Naive factorial threw an instance of StackOverflowError.
Tail recursive factorial worked up to 100000!
Exiting...

Nothing surprising so far. But what if I were to pass the second argument by name instead, by changing the method declaration to:

def factorialTailRec(n: Int, f: => Int): Int = ...

Then, our output is appropriately humorous:

Naive factorial threw an instance of StackOverflowError.
Tail recursive factorial threw an instance of StackOverflowError.
Exiting...

It’s important to stress here that @tailrec does not complain at all! The file compiles just fine. I'm not sure whether it's possible to have @tailrec disallow call-by-name parameters.

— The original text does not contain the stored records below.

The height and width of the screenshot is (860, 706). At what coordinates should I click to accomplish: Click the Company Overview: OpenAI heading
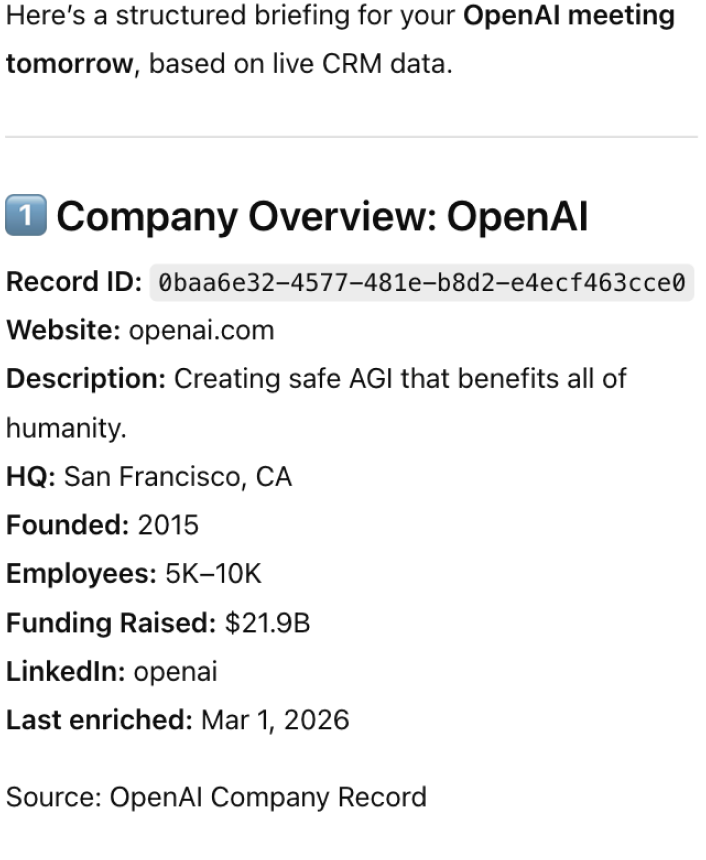pyautogui.click(x=322, y=216)
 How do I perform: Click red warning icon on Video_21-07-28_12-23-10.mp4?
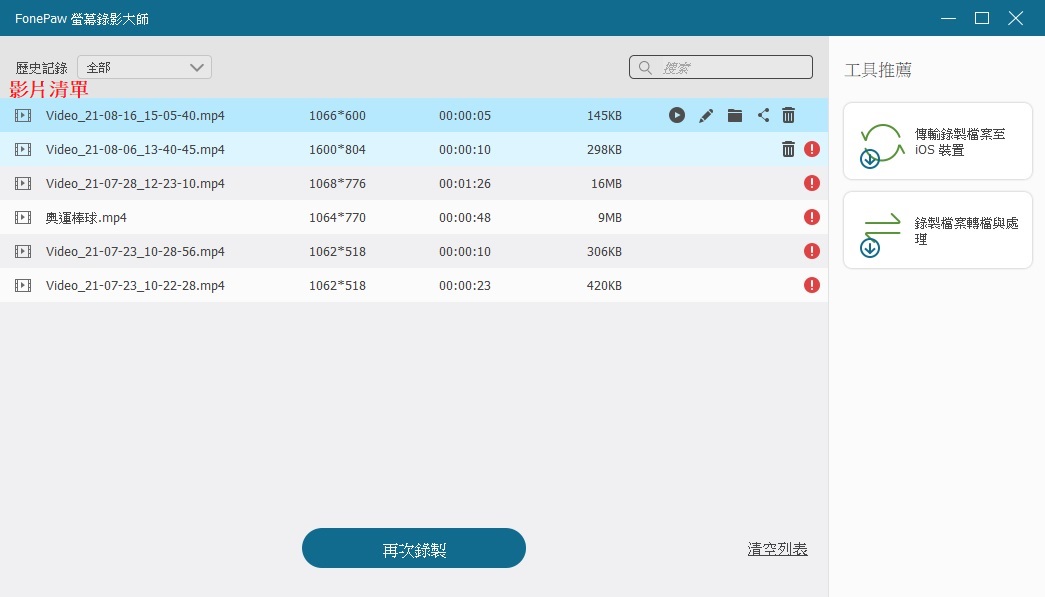point(812,183)

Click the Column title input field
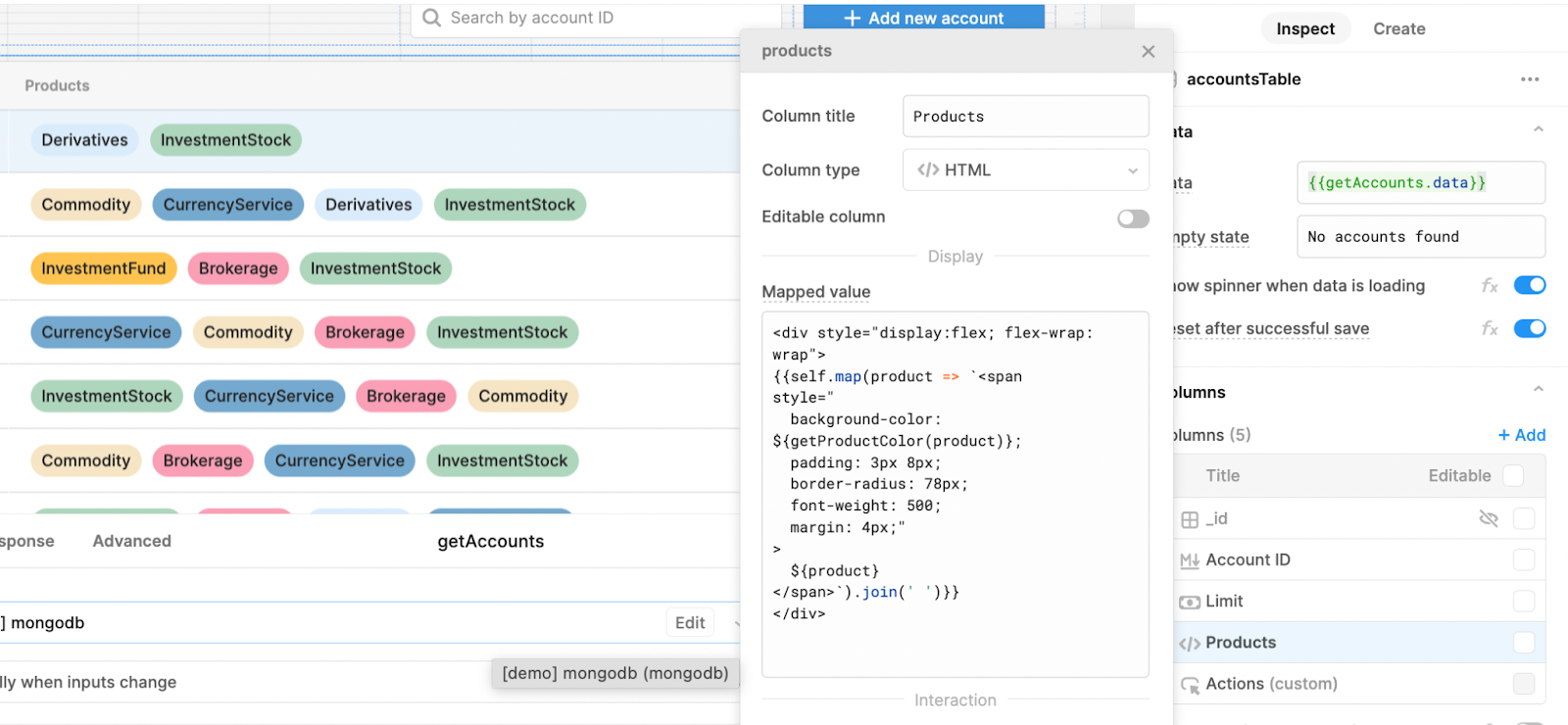click(x=1025, y=117)
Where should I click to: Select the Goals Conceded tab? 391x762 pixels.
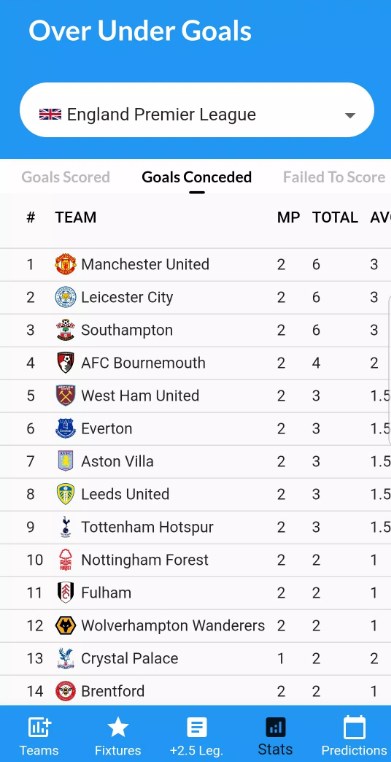pyautogui.click(x=197, y=177)
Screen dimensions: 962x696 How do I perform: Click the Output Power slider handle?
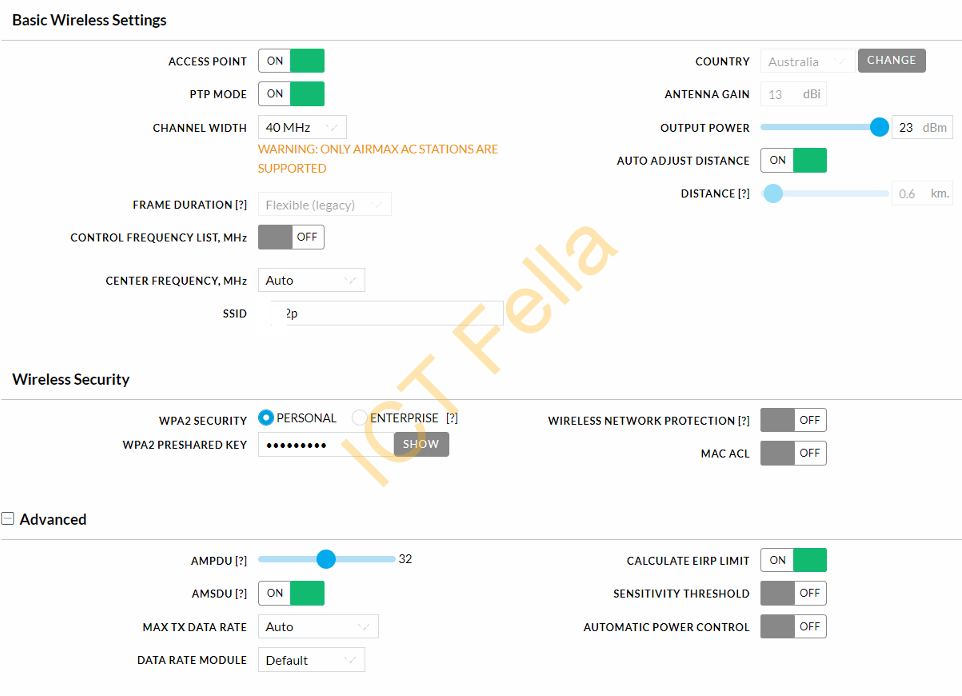tap(879, 127)
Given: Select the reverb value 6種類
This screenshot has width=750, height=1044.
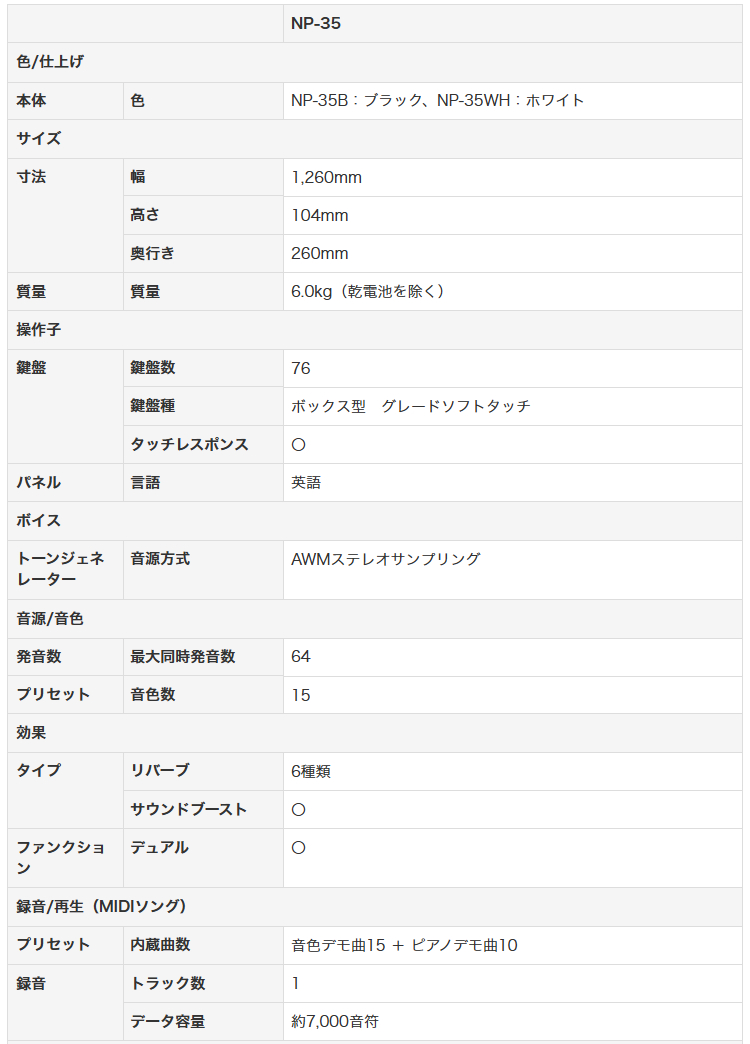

It's one of those things that sound easy to do, but are probably very difficult in practice.

Now let's play a little game. Suppose that for whatever reason you cannot change the signature of factorialTailRec and you are stuck with an idiotic call-by-name that has doomed your method to be tail-recursively constructing a linear-size stack for a function that it itself builds... :( Is there anything we can do to achieve call-by-value?

Yup. This:

def factorialTailRec(n: Int) : Int = {
    @tailrec
    def factorialTailRec(n: Int, f: => Int): Int = {
      if (n == 0) {
        val fEvaluated = f
        fEvaluated
      }
      else {
        val fEvaluated = f
        factorialTailRec(n - 1, n * fEvaluated)
      }
    }
    factorialTailRec(n, 1)
  }

Which is a cheap general template to emulate call-by-value from a called-by-name parameter if you need it. Right now, I can't envision a scenario where this would be preferable to a simple call-by-value declared at the method signature level, but hey, it works:

Naive factorial threw an instance of StackOverflowError.
Tail recursive factorial worked up to 100000!
Exiting...

Finally, to once again underscore the difference between val and def, changing the two lines val fEvaluated = f into def fEvaluated = f does nothing to evaluate the value of the parameter, since the defs themselves are calls by name (aliases)! In fact, I'd be willing to bet that it doubles the constant factor in front of the O(n) space occupied by the stack.

Naive factorial threw an instance of StackOverflowError.
Tail recursive factorial threw an instance of StackOverflowError.
Exiting...

tl;dr I built a tail-recursive method in Scala that blows up the JVM's stack.